For information on how different classes in the bio-centric ORM map to different types of data sources, including the MySQL database, refer to the bio-centric object relational mappings.
Genome data¶
Data for specific phage genomes can be retrieved in an object-oriented structure using the ‘mysqldb’ module. First, create a list of phages for which data should be retrieved. These are expected to be stored in the PhageID column of the phage table:
>>> from pdm_utils.functions import mysqldb
>>> phage_id_list = ['L5', 'Trixie', 'D29']
Construct the MySQL query to retrieve the specific types of data from the phage table and the gene table:
>>> phage_query = 'SELECT PhageID, Name, Sequence, Cluster, Subcluster, Status, HostGenus FROM phage'
>>> gene_query = 'SELECT GeneID, Start, Stop, Orientation, Translation, Notes FROM gene'
The mysqldb.parse_genome_data() function retrieves the data and constructs pdm_utils Genome, Cds, Trna, and Tmrna objects from the data. In the example below, there are three Genome objects created, each corresponding to a different phage in phage_id_list:
>>> phage_data = mysqldb.parse_genome_data(engine, phage_id_list=phage_id_list, phage_query=phage_query, gene_query=gene_query)
>>> len(phage_data)
3
Data for each phage can be directly accessed:
>>> phage_data[0].id
'D29'
>>> d29 = phage_data[0]
>>> d29.host_genus
'Mycobacterium'
>>> d29.cluster
'A'
>>> d29.subcluster
'A2'
>>> d29.annotation_status
'final'
The genome sequence is stored in the seq attribute as a Biopython Seq object, so Biopython Seq attributes and methods (such as ‘lower’ or ‘reverse_complement’) can also be directly accessed:
>>> len(d29.seq)
49136
>>> d29.seq[:10]
Seq('GGTCGGTTAT')
>>> d29.seq[:10].lower()
Seq('ggtcggttat')
>>> d29.seq[:10].reverse_complement()
Seq('ATAACCGACC')
Cds data¶
Data from the gene table is retrieved and parsed into Cds objects.
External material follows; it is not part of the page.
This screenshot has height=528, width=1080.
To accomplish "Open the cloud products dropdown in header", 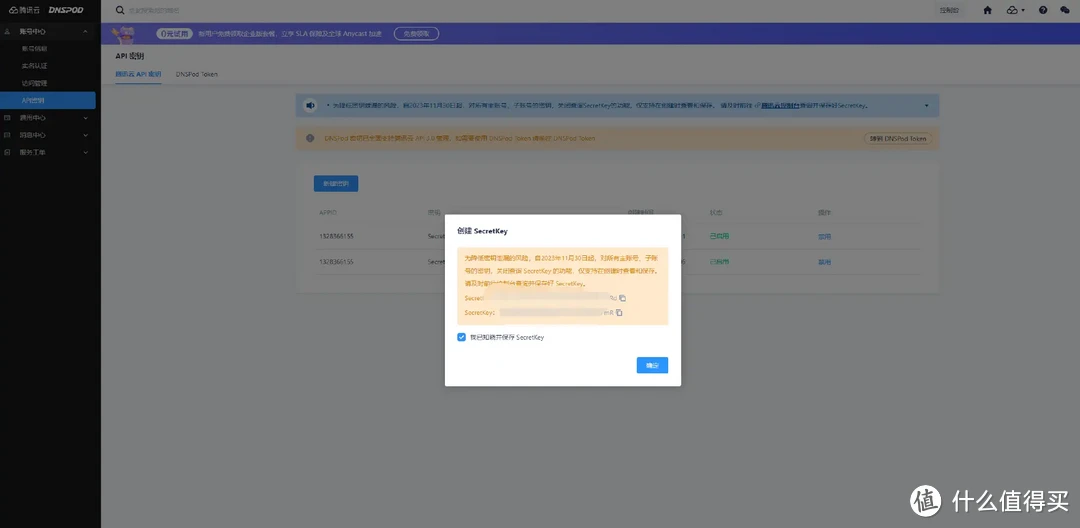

For each phage, all Cds objects are stored in the Genome object’s ‘cds_features’ attribute as a list. Data for each CDS feature can be directly accessed:
>>> len(d29.cds_features)
77
>>> cds54 = d29.cds_features[54]
>>> cds54.description
'DNA primase'
>>> cds54.start
38737
>>> cds54.stop
39127
>>> cds54.orientation
'R'
>>> cds54.coordinate_format
'0_half_open'
Similar to the nucleotide sequence in the Genome object, the CDS translation is stored in the translation attribute as a Biopython Seq object:
>>> cds54.translation
Seq('MTATGIAEVIQRYYPDWDPPPDHYEWNKCLCPFHGDETPSAAVSYDLQGFNCLA...PWS', IUPACProtein())
The nucleotide sequence for each Cds feature is not explicitly stored in the MySQL database. The sequence can be extracted from the parent genome, but this relies on the Cds object containing a Biopython SeqFeature object stored in the seqfeature attribute, but this is also empty at first:
>>> cds54.seq
Seq('', IUPACAmbiguousDNA())
>>> cds54.seqfeature
To extract the sequence, first construct the Biopython SeqFeature object:
>>> cds54.set_seqfeature()
>>> cds54.seqfeature
SeqFeature(FeatureLocation(ExactPosition(38737), ExactPosition(39127), strand=-1), type='CDS')
With the SeqFeature constructed, the 390 bp nucleotide sequence can be retrieved from the parent genome:
>>> cds54.set_nucleotide_sequence(parent_genome_seq=d29.seq)
>>> cds54.seq
Seq('TTGACAGCCACCGGCATCGCGGAGGTCATCCAGCGGTACTACCCGGACTGGGAT...TGA')
>>> len(cds54.seq)
390
Trna and Tmrna data¶
Similar to CDS data, data from the trna and tmrna tables are retrieved and parsed into Trna and Tmrna objects, and stored in the Genome.trna_features and Genome.tmrna_features attributes, respectively. Each class contains a variety of methods to validate and manipulate this type of data.
Source data¶
Similar to CDS data, data from source features in GenBank-formatted flat files are parsed into Source objects. There is no equivalent source table in the database, but the class contains a variety of methods to validate and manipulate this type of data from flat files.